Selasa, 04 Februari 2014

Tenggelamnya Bisnis Jual Mainan

Trend mainan anak-anak telah mengalami beberapa kali pergeseran; mulai dari jenis mainan manual–mainan elektronik–hingga mengarah pada mainan jenis digital. Bisnis mainan seperti bisnis jual kartu mainan, jual board games mulai ditinggalkan sejak munculnya bisnis mainan elektronik seperti bisnis jual remote control, dan mobil balap tamiya–disusul dengan mainan era digital Power Station (PS), Power Station Portable (PSP), dan mainan digital lainnya; yang dioperasikan dengan komputer, ponsel, tablet dan game online.

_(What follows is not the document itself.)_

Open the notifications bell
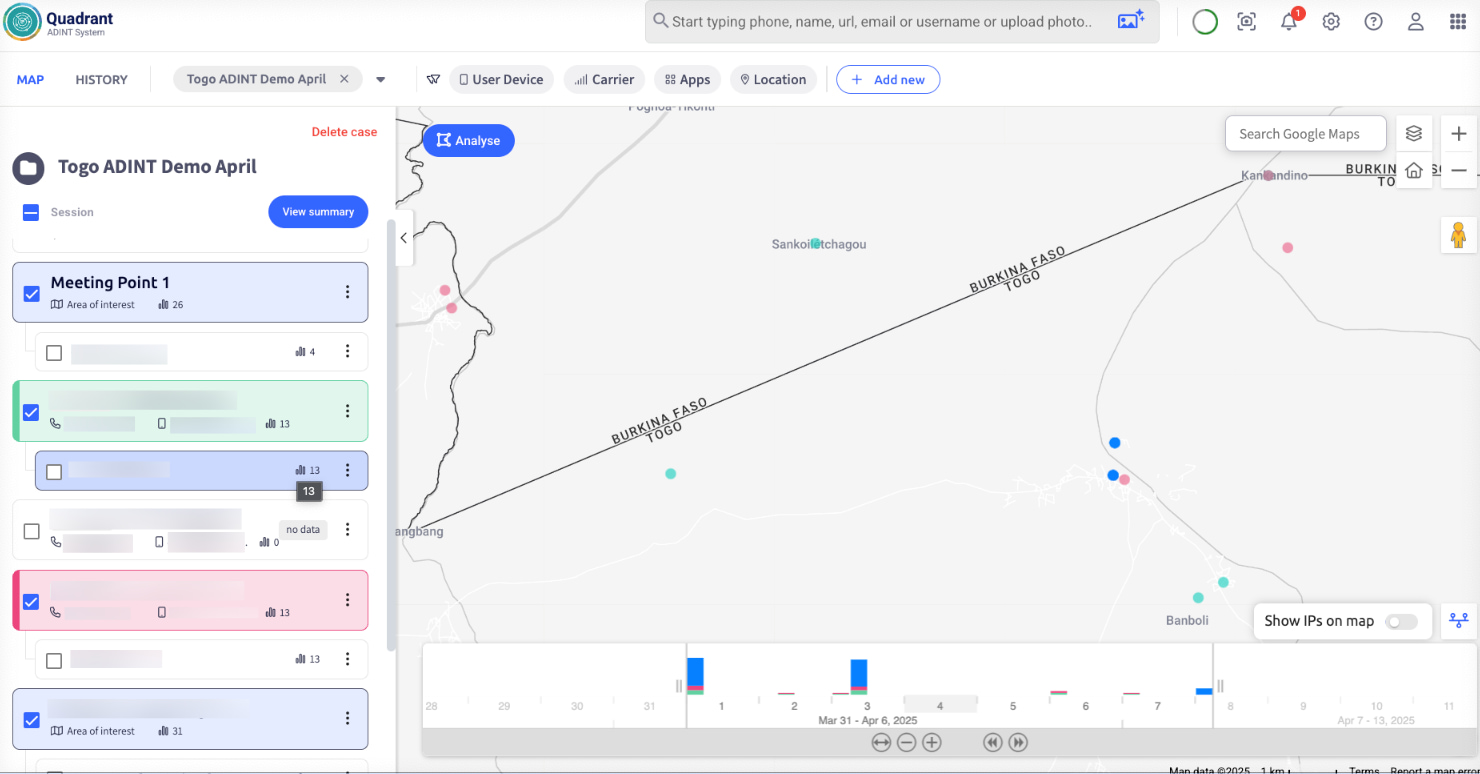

Satu per satu toko mainan konvensional tergeser oleh dominasi toko perlengkapan mainan digital dan warnet yang bertebaran bak jamur di musim hujan. Pebisnis toko mainan yang tidak mengikuti trend teknologi ini akan ditinggalkan oleh pembelinya; lambat-laun pasti akan terus merugi. Dengan membeli mainan PSP seharga 2 jutaan, terbukti, bisa mengurangi keinginan bermain di Game Fantasy atau pusat-pusat permainan lain, yang biasanya terdapat di mall-mall, di kota-kota besar–di mana dalam sekali bermain, seorang anak bisa menghabiskan uang tak kurang 50 ribu rupiah dalam waktu 30 menit.

Kegundahan pebisnis mainan, juga dialami oleh ‘NH’, nama inisial teman kecil saya. Leluhurnya, punya toko mainan yang cukup besar di kota Kediri–toko yang diwariskan dari generasi ke generasi. Toko itu diserahkan padanya pada tahun 1998; dalam posisi merugi–bangunan reyot, dagangan habis dan uang juga habis. Orang tuanya telah meninggal. Ketika itu, dia masih semester 3 dan memiliki adik yang sedang beranjak besar. Dengan modal pinjaman dari saudaranya, dia nekat terjun ke mainan elektronik yang lagi booming kala itu: mainan remote control dan tamiya. Dari dua jenis mainan itu, dia berhasil mengumpulkan sejumlah modal untuk memperbesar usahanya.

Dia menangkap perubahan trend mainan anak. Dia merasa era mainan konvensional perlahan akan memudar omsetnya. Dan kesulitan ekonomi keluarga kebanyakan, akan membuat mereka sedapat mungkin menghindari masuk ke toko mainan apabila keluar rumah bersama anak-anak mereka. Akhirnya, dia membagi dua produk dagangannya; separuhnya berisi bahan-bahan kebutuhan pokok (consumer good) dan separuhnya lagi mempertahankan dagangan lama, mainan anak konvensional. Kini, hanya tokonya yang masih bisa bertahan dalam menjual mainan konvensional. Sementara itu, toko-toko mainan konvensional lainnya gulung-tikar. Itulah triknya; saat orang tua berbelanja, anak-anak mereka sibuk memilih mainan.
Kini, dia telah memasuki tahun ke-15 pengelolaan tokonya. Dia telah berhasil membuka 2 cabang baru; lebih besar daripada toko lamanya sehingga dia sudah memiliki 3 buah toko. 

Dia masih memiliki keinginan membuka 1 cabang lagi; di mana dia bersama saudaranya akan memiliki toko mainan masing-masing. Dia mengendalikan ketiga tokonya dari rumahnya; di mana seluruh mesin kasir dan kamera CCTV bisa dia akses tanpa perlu keluar rumah.
Kesulitan yang dialami NH, membuatnya kehilangan energi untuk menyelesaikan kuliahnya. “Sejak drop out, saya kuliah di Google,” katanya suatu waktu, “Di sana kamu bisa mendapatkan ilmu apapun yang kamu butuhkan.” Kesulitan hidup adalah batu pijakan untuk melangkah menuju kehidupan yang lebih baik.